Appeal from a decision of the Unemployment Insurance Appeal Board, filed May 29, 1992, which ruled that claimant was ineligible to receive unemployment insurance benefits because he did not have sufficient weeks of covered employment to file a valid original claim.
On this appeal, claimant challenges the legal determination that, on a claim under the alternate condition of Labor Law § 527 (2), the Interstate Arrangement for Combining Employment and Wages (20 CFR part 616) precludes New York’s consideration of the claimant’s employment in another State during the one-year period preceding the 52-week base period.
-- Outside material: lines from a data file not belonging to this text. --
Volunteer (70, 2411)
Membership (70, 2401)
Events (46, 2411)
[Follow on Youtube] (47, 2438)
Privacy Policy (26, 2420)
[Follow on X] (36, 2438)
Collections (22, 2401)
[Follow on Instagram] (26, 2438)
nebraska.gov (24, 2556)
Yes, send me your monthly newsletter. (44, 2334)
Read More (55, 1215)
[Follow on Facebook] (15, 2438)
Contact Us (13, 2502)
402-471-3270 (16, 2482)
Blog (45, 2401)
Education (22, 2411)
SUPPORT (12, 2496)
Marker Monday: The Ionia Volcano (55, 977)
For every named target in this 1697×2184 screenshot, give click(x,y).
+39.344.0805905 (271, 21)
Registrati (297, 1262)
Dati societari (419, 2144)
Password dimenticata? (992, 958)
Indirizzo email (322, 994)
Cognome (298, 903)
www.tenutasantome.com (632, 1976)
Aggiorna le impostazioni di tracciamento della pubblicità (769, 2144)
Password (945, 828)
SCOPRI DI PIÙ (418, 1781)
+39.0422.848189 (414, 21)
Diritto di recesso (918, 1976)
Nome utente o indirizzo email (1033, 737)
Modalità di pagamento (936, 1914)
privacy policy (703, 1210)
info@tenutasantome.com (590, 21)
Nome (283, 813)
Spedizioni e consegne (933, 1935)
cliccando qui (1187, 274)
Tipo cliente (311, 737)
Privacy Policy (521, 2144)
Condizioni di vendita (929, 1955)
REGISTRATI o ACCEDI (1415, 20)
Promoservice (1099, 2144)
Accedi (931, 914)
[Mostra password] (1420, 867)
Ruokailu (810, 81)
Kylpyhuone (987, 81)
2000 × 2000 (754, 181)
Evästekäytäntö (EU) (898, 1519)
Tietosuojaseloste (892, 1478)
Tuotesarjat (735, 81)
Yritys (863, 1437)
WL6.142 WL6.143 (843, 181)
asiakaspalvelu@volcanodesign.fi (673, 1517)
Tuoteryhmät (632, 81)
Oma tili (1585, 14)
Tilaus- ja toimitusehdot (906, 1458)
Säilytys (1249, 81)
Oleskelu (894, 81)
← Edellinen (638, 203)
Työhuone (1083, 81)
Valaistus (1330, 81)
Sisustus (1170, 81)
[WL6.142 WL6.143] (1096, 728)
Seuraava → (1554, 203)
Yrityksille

Because we conclude that claimant has failed to establish that the Unemployment Insurance Appeal Board’s interpretation of the applicable regulations is without a rational basis (see, Matter of Douglas [Ross], 83 AD2d 685, 686), we affirm. Under 20 CFR 616.7 (c), in a Combined-Wage claim, the combining is limited to "employment and wages in all States in which [the claimant] worked during the base period of the paying State” (emphasis supplied). "Base period and benefit year” are defined as "[t]he base period and benefit year applicable under the unemployment compensation law of the paying State” (20 CFR 616.6 [i]) which, in New York, is "the period of fifty-two consecutive weeks ending on the Sunday immediately preceding [the claimant’s] filing of a valid original claim” (Labor Law § 520). Clearly, literal application of the foregoing regulations would have the effect of excluding out-of-State employment during the prebase period.
Mikoll, J. P., Yesawich Jr., Crew III and Cardona, JJ., concur. Ordered that the decision is affirmed, without costs.